Mentors caution sixth-graders about Internet snares
Author: Tammy Lane • First Posted: Friday, December 05, 2008

Henry Clay seniors Courtney Baughman and Chandni Shah talked with Morton sixth-graders about Internet safety. "It's important for them to know when they're younger," Courtney said. (Photo: Tammy L. Lane)
When children venture out of their familiar neighborhood into the limitless cyber community, they need to be aware of the high-tech pitfalls and potential dangers.
“Personal information is the biggest thing,” said Chandni Shah, a Henry Clay High School senior who talked to youngsters at Morton Middle School one day last week.
Among her advice: Never disclose phone numbers, addresses, school names, pictures or other descriptors that could help an online predator.
Shah and fellow Henry Clay High senior Courtney Baughman prepared their Internet safety lesson as part of the school district’s i-SAFE mentoring program.
Each year, all Fayette County Public Schools are required to review such topics as cyber bullying, online predators, inappropriate Web sites, intellectual property (e.g. music downloads), plagiarism and cyber security. Middle schools have the additional opportunity to invite high school mentors to come in and speak with their sixth-graders.
“Since we’re older, I think they pay more attention to us,” Baughman said after her first presentation at Morton, where she and Shah used a pencil-and-paper survey and PowerPoint visuals to reinforce their message.

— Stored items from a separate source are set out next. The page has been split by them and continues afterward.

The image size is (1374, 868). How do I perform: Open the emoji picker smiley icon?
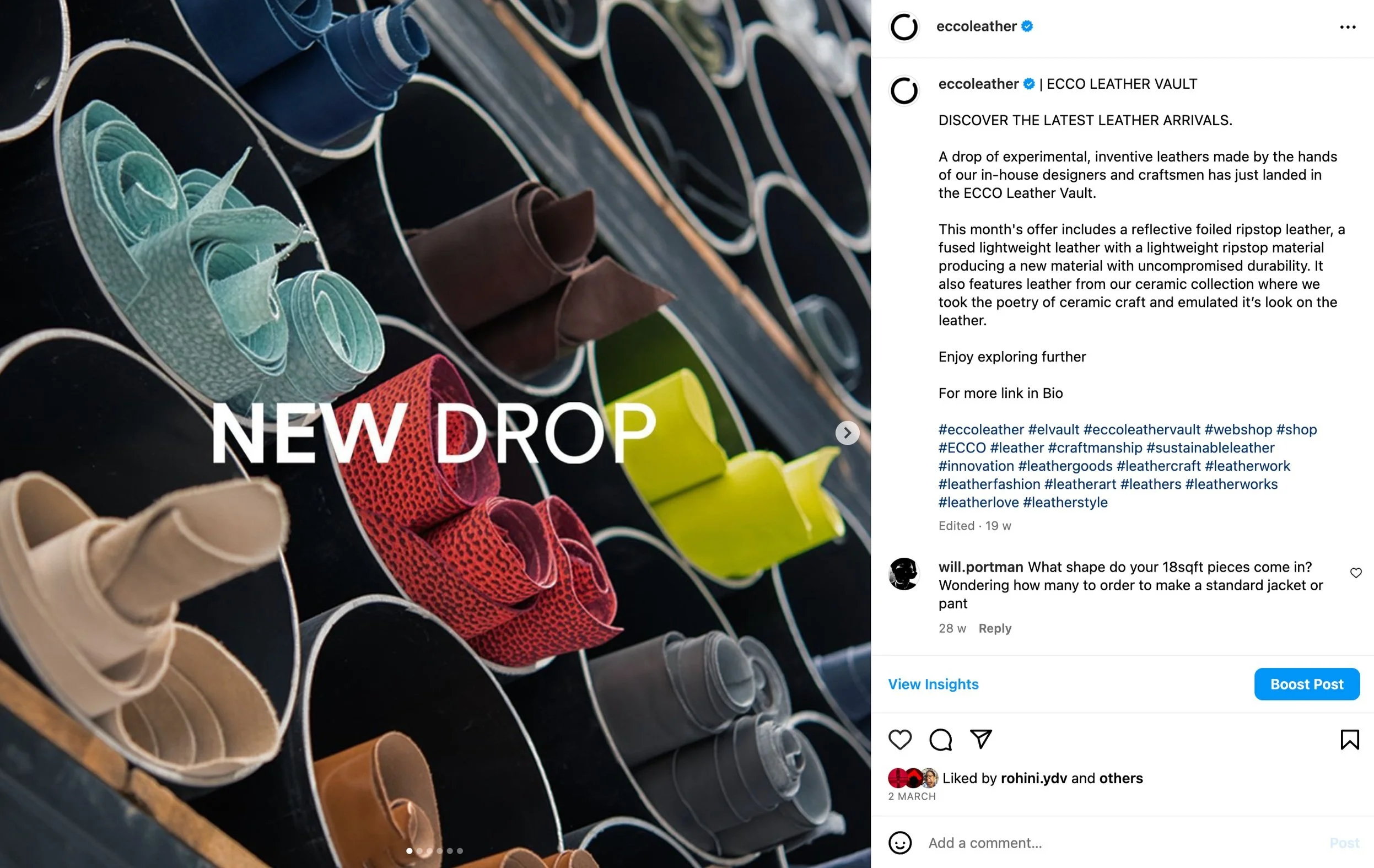900,843
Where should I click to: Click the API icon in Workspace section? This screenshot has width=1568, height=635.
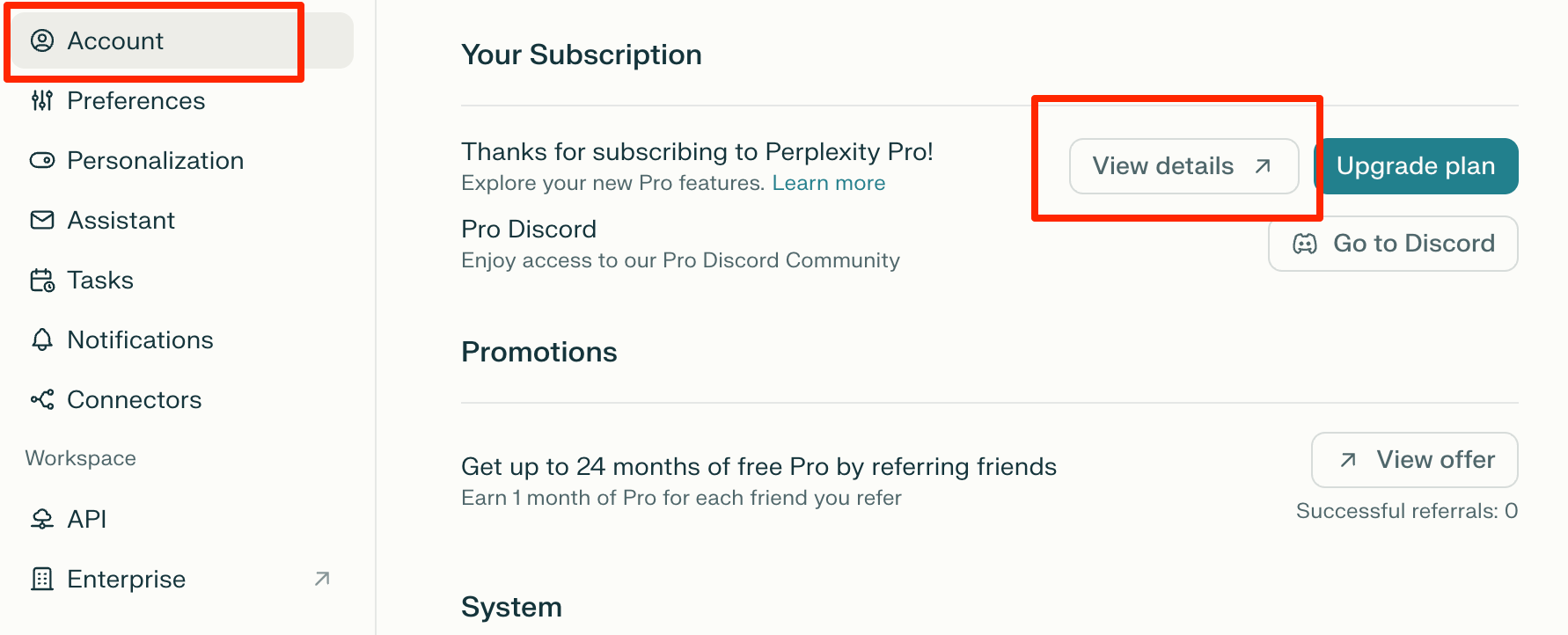(42, 519)
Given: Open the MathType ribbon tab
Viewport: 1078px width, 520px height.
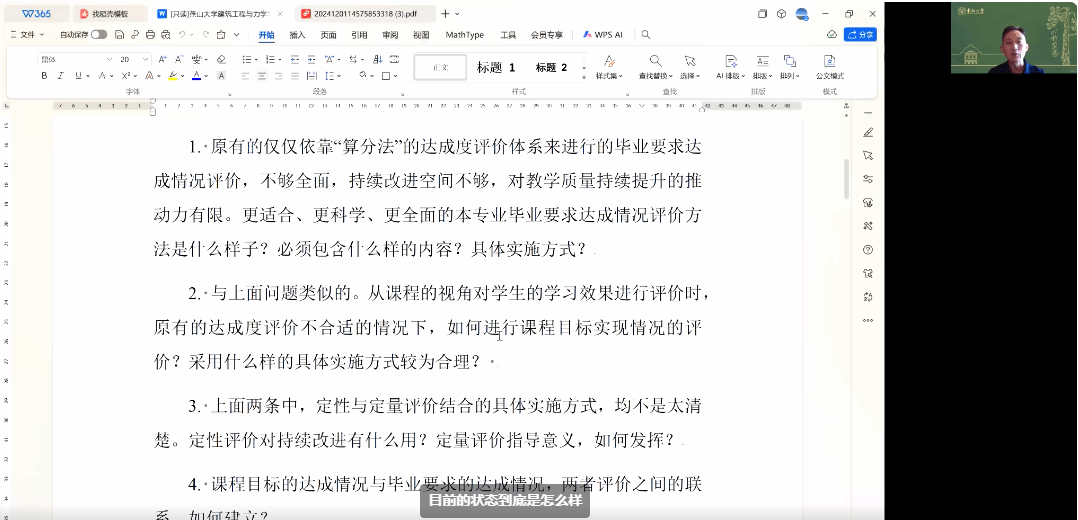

Neva Christensen, the technology resource teacher at Morton, said the varied formats and interaction with older students help engage the middle school crowd.
“The worst thing you want children to do is close down and not pay attention,” she said, adding that after listening to the older students, her kids wind up thinking “it’s actually something that’s real to our lives.”
A couple of years ago, the school superintendent’s student advisory group (known as Stu’s Crew, a collection of middle and high school students that meets monthly with the superintendent) suggested the district come up with more vibrant and more relevant classroom instruction for the mandated Internet safety lessons. Thus was born the mentoring program, which draws participants mostly from Stu’s Crew and the Mayor’s Youth Council.
Fall training provides the mentors some teaching tips for a sixth-grade audience and background material on their chosen safety issue.
“They can come up with a creative way to teach that lesson,” said Leanna Prater, a district technology resource teacher who coordinates the mentoring program. “The high school kids are out there, so they know what the middle schoolers will see or deal with.”